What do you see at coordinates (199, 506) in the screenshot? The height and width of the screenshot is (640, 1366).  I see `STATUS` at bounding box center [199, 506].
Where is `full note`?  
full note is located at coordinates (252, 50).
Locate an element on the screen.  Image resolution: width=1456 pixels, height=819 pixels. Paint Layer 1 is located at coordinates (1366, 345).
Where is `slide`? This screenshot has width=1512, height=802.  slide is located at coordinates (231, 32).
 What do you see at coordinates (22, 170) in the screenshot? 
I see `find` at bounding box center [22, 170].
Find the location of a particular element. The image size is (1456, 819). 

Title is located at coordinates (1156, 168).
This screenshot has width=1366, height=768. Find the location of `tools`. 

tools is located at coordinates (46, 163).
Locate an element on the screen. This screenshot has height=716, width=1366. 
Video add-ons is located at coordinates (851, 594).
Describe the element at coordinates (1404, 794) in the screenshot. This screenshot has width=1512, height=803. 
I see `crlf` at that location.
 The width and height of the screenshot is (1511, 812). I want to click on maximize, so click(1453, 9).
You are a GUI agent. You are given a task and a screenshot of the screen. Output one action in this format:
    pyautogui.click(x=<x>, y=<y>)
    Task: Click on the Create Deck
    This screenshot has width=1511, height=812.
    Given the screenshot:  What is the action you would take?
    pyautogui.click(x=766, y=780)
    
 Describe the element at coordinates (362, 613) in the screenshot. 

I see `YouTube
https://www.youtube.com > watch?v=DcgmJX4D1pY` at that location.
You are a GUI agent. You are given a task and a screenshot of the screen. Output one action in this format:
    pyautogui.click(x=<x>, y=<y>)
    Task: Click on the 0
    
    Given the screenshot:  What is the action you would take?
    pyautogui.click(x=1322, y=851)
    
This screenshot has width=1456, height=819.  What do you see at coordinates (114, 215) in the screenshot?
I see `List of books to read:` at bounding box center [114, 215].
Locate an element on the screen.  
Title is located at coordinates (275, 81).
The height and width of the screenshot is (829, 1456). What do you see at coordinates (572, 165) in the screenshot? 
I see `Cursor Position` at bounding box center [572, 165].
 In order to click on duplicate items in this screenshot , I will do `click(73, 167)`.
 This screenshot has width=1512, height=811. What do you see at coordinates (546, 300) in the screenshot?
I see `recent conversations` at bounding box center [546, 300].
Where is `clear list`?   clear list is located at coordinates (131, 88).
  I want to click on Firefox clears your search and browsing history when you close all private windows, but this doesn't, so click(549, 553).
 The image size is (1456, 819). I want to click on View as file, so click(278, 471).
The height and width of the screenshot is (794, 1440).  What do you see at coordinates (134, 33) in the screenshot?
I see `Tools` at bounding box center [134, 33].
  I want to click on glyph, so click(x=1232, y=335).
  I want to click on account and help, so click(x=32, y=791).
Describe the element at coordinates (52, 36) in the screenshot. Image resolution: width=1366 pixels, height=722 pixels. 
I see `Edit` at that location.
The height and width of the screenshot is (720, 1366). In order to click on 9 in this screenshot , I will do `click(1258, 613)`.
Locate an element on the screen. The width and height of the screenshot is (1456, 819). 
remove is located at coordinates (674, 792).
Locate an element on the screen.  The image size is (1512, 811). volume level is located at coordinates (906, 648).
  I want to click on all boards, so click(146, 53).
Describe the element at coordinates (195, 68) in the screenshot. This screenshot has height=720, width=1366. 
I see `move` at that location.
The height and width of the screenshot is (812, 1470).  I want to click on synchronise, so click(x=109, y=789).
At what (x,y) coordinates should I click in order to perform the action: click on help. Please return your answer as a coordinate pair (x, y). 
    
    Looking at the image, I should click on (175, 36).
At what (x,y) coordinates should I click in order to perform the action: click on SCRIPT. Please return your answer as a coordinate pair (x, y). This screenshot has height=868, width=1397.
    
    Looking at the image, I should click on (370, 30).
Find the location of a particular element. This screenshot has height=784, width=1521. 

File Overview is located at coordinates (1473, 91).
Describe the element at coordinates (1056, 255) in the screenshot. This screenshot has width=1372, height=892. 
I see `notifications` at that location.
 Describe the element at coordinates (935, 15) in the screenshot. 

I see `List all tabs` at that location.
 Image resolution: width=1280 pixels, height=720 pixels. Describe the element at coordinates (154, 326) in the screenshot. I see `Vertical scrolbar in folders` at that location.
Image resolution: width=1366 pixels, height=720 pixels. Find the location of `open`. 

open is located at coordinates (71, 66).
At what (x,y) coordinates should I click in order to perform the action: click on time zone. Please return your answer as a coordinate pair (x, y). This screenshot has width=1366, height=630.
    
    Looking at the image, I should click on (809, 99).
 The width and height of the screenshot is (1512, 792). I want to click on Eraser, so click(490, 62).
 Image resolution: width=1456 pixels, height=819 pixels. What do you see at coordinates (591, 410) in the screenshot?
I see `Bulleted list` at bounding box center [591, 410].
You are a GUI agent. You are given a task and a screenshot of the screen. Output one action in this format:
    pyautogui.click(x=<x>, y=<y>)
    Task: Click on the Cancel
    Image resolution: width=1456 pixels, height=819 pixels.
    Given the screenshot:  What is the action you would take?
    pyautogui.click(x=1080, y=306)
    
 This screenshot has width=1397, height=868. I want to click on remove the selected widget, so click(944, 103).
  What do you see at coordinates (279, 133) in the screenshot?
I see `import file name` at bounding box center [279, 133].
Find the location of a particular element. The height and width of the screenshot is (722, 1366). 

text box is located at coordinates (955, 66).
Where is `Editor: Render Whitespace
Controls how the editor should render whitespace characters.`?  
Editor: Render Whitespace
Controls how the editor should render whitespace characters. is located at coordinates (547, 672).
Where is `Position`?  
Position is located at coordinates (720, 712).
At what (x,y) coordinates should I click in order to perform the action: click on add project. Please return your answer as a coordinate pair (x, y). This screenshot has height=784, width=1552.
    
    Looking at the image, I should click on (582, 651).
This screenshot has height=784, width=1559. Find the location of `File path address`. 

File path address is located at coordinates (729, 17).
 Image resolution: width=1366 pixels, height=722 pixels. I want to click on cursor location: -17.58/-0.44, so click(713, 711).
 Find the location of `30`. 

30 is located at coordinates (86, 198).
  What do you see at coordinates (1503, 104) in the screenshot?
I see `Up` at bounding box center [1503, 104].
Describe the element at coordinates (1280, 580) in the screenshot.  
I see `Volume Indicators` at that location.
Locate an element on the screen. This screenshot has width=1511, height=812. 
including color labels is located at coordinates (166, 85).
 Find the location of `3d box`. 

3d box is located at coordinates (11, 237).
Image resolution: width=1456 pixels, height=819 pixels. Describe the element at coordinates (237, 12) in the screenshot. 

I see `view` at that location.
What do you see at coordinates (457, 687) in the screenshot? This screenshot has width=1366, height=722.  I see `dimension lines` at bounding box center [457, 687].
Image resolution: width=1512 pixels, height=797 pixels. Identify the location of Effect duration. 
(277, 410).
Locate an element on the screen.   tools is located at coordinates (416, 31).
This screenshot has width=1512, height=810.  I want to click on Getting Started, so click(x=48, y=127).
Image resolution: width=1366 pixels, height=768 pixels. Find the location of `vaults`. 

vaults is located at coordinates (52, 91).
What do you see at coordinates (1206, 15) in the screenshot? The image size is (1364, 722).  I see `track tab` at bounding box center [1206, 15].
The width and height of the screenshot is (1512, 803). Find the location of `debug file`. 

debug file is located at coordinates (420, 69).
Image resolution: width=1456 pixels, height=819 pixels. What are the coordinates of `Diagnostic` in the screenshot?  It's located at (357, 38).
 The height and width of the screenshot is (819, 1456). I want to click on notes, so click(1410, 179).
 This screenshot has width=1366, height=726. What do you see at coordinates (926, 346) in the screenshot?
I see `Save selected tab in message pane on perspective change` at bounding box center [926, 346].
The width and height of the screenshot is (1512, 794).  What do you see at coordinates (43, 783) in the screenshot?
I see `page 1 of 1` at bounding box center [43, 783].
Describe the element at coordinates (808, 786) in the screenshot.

=====

## [What the task asks]
Could you copy out, word for word, the items above, from their first line through the line containing "tools is located at coordinates (46, 163)."?

## [Expected answer]
What do you see at coordinates (199, 506) in the screenshot? The height and width of the screenshot is (640, 1366).  I see `STATUS` at bounding box center [199, 506].
Where is `full note`?  
full note is located at coordinates (252, 50).
Locate an element on the screen.  Image resolution: width=1456 pixels, height=819 pixels. Paint Layer 1 is located at coordinates (1366, 345).
Where is `slide`? This screenshot has width=1512, height=802.  slide is located at coordinates (231, 32).
 What do you see at coordinates (22, 170) in the screenshot? 
I see `find` at bounding box center [22, 170].
Find the location of a particular element. The image size is (1456, 819). 

Title is located at coordinates (1156, 168).
This screenshot has width=1366, height=768. Find the location of `tools`. 

tools is located at coordinates (46, 163).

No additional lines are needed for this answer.